Der Wecker klingelt um 4:45 und ich rühre mir die nächste Portion für Runde 2 an, heute Fruchtpunsch statt Mango und es schmeckt noch schlimmer. Aus Sorge, dass die Katzen mir im Bett die Becher umwerfen, sitze ich dann 40 Minuten lang am Küchentisch und trinke in kleinen Schlucken abwechselnd beide Becher leer, dazu TikTok über Kopfhörer, um den Mitbewohner nicht zu wecken. Um 5:40 gehe ich aufs Klo und das Timing passt wieder perfekt. Heute morgen geht das alles bisschen schneller, ist ja nicht mehr wirklich was dazugekommen. Ich verbringe mehr Zeit lesend im Bett und gehe nur ab und zu aufs Klo.
Dann warte ich noch kurz, bis das Teilzeitkind normalerweise das Haus verlässt und telefoniere kurz mit dem Liebsten. Wir gratulieren uns zum Vierjährigen und besprechen den Plan für später. Nach dem Auflegen drehe ich mich nochmal auf die Seite und schlafe noch gute zwei Stunden. Später trödele ich im Bett rum, bestelle mir von Online-Werbung getriggert einen kulinarischen Adventskalender, schreibe mit einer Freundin, blogge, mache Italienischübungen… Kurz vor 12 stehe ich auf, dusche und mache mich bereit.

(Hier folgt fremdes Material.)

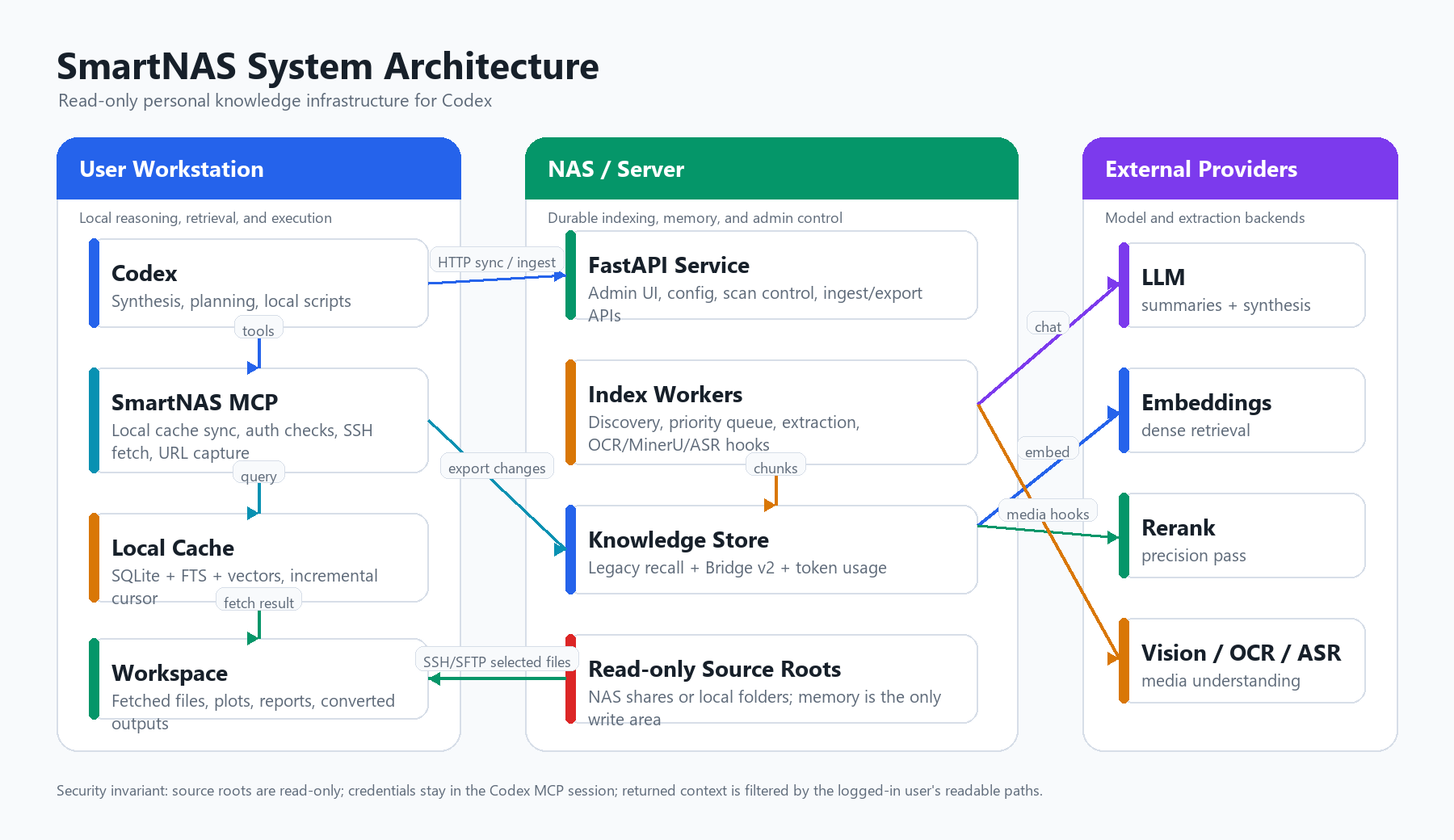The width and height of the screenshot is (1454, 840).
Task: Select the LLM provider box
Action: tap(1242, 285)
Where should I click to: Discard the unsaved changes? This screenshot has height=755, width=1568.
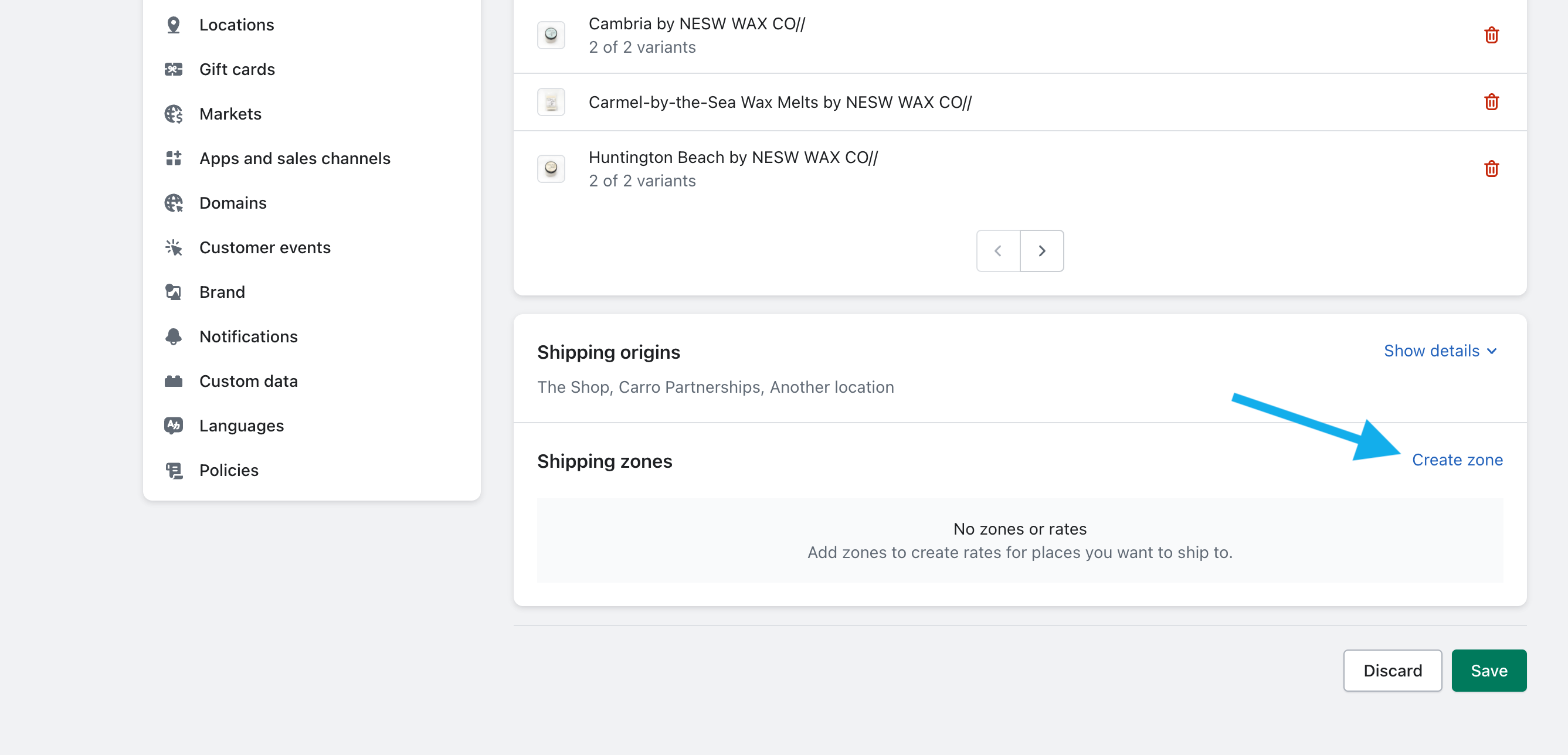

Ich beschließe, für ein wenig Bewegung den Weg in die Praxis zu laufen und bin eine gute halbe Stunde unterwegs. Dabei höre ich einen Italienisch-Podcast, in dem es natürlich auch wieder um Essen geht. Letzter Check-in mit dem Liebsten, dann Warten im Wartezimmer, dann Umziehen (Spezialhose mit hinten offen), hinlegen, Zugang legen, Blutdruckmanschette anlegen, warten. Kurz vor halb 2 habe ich den bereits bekannten Propofol-Geruch in der Nase, es wird kalt und ich bin weg. Ich träume irgendetwas (vergessen), dann werde ich schon wieder geweckt, bekomme meinen Schlüppi angezogen und werde hinüber in den Aufwachraum geführt, wo ich mich nochmal hinlege. Ich mache nochmal für zwei Minuten oder so die Augen zu, dann bin ich aber hellwach.
Ich angle mir mein Handy, sehe dass die Untersuchung nicht lange gedauert hat (es ist erst 2), also auch wohl nichts Außergewöhnliches entdeckt worden ist, schreibe dem Liebsten, meiner Familie und der Mastodon-Timeline, dass es vollbracht ist und muss dann noch eine ganze Weile warten und im Handy herumlesen, bis ich aufstehen und mich zum Liebsten ins Wartezimmer setzen darf.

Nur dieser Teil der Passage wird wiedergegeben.